12 Eylül 1980 askeri-faşist darbesinin gerçekleştirilmesi ile nice ilerici, devrimci işkence tezgahlarında, hapishanelerde ve sokak ortasında katledildi.
İlhan Erdost da 12 Eylül askeri darbesinde işkenceyle katledilen nice ilerici, devrimciden biriydi.
İlhan Erdost ikinci emperyalist paylaşım savaşının yıkımının emekçi sınıflar üzerinde yarattığı tahribatın ortasında 1944 yılında, Tokat’ın Artova ilçesinde dünya gelir. Yaşama gözlerini açtığı andan itibaren yoksulluk gibi en büyük sorunla karşılaşan İlhan Erdost için daha küçük yaşlarda çalışma yaşamı da başlar. Çalışma yaşamına başlamasıyla birlikte bir dönem eğitim hayatından da uzak kalır. 1960’lı yılların ortalarına doğru lise eğitimini 1970’in ilk yıllarında ise üniversite eğitimini tamamlar.

= Veri bölümü =
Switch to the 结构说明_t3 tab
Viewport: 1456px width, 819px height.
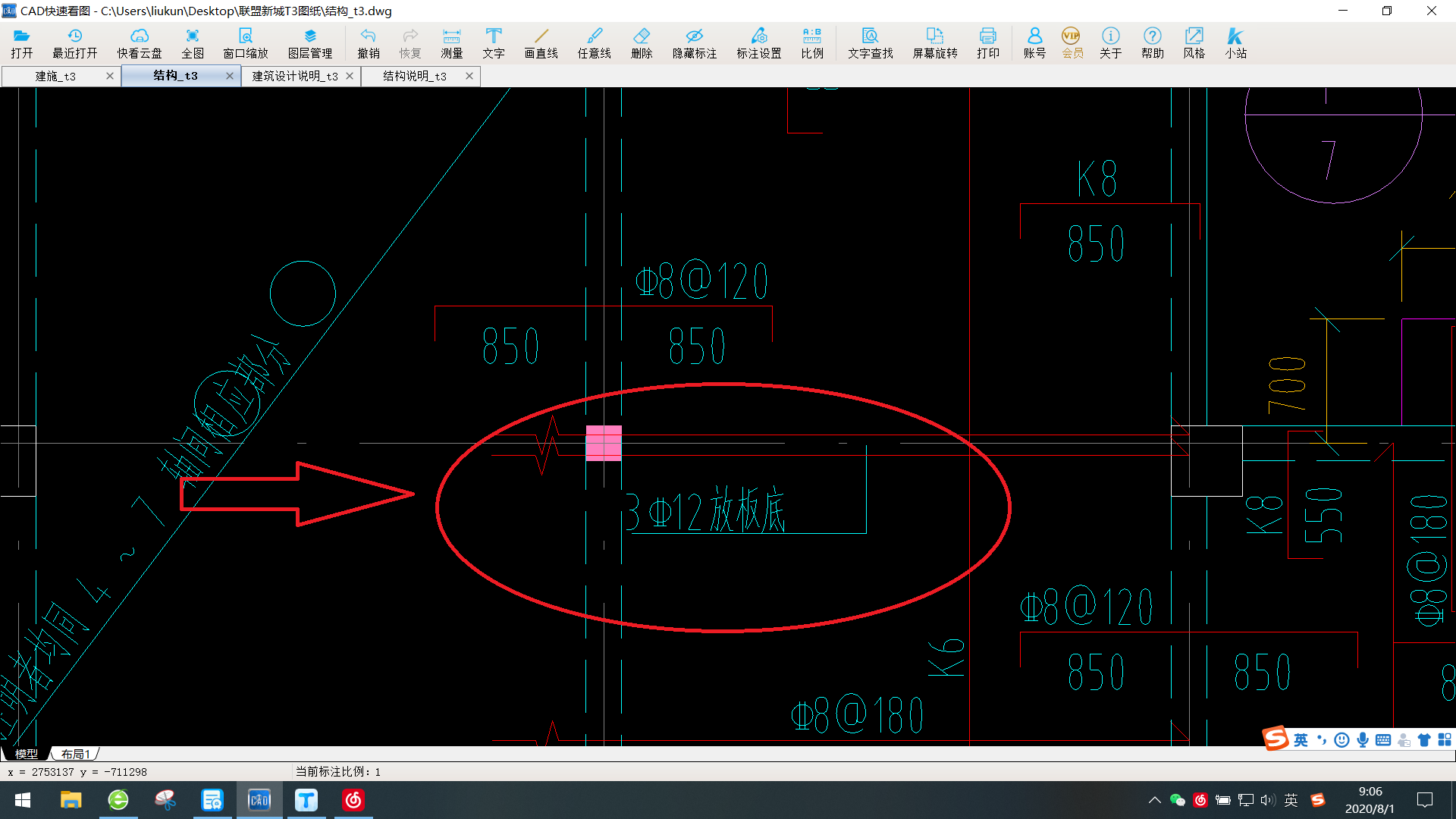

= Göreviniz =
İlhan Erdost'u anlatan metinde "12 Eylül 1980" sözlerinin geçtiği yerle açılıp "sokak ortasında katledildi." ile kapanan kısmı harfi harfine yineleyin.

= Görevin sonucu =
12 Eylül 1980 askeri-faşist darbesinin gerçekleştirilmesi ile nice ilerici, devrimci işkence tezgahlarında, hapishanelerde ve sokak ortasında katledildi.